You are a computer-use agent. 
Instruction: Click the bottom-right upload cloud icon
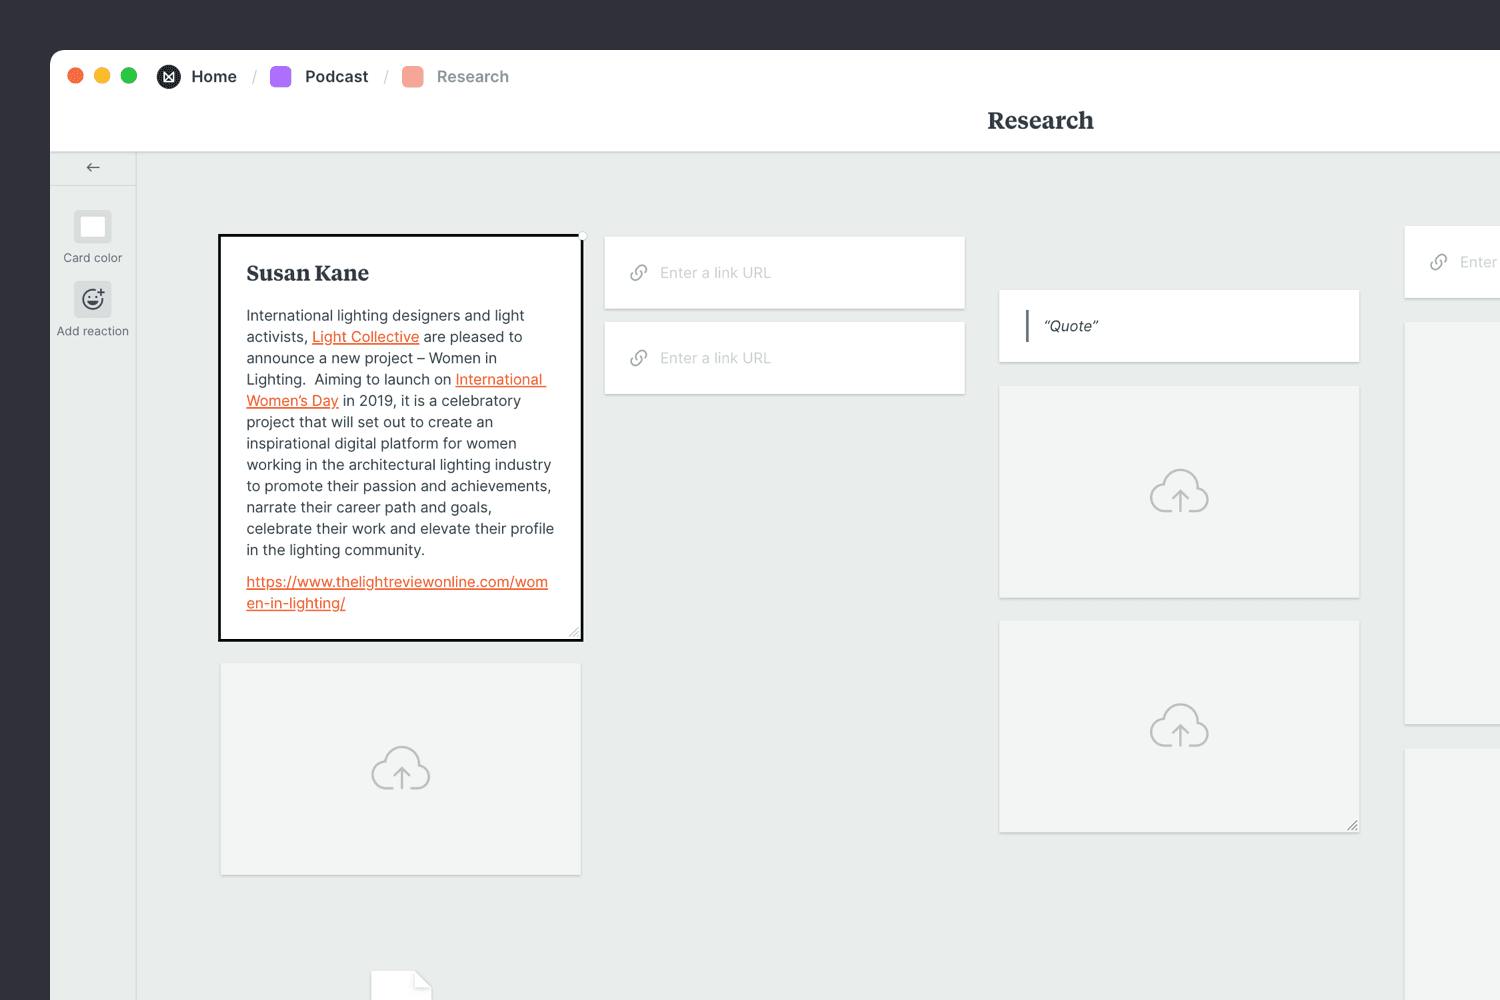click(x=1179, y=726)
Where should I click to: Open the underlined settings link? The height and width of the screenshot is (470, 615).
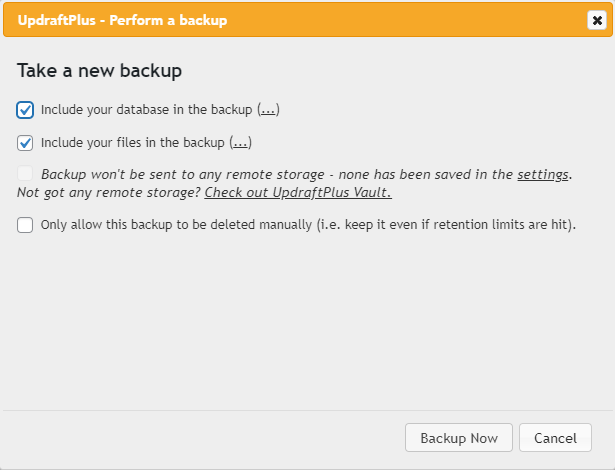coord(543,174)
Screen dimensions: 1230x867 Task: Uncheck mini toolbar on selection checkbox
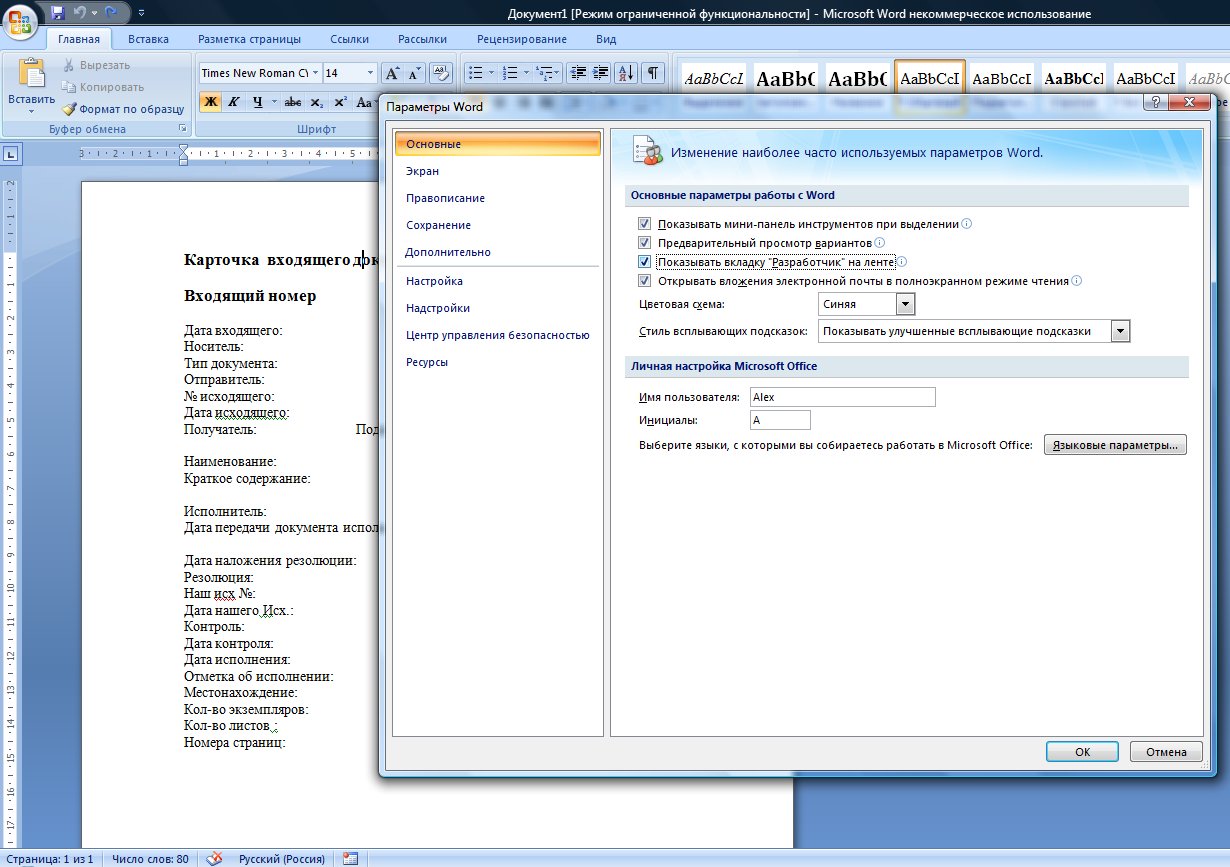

-------------------------

REQUIRED WORK:
In your copy, please omit the pictures and print every line of the records exactly.

TASK SOLUTION:
You are a computer-use agent. 
Instruction: Click the bottom-right upload cloud icon
click(x=1179, y=726)
Where should I click to: Open the underlined settings link? The height and width of the screenshot is (470, 615).
coord(543,174)
Screen dimensions: 1230x867 Task: Uncheck mini toolbar on selection checkbox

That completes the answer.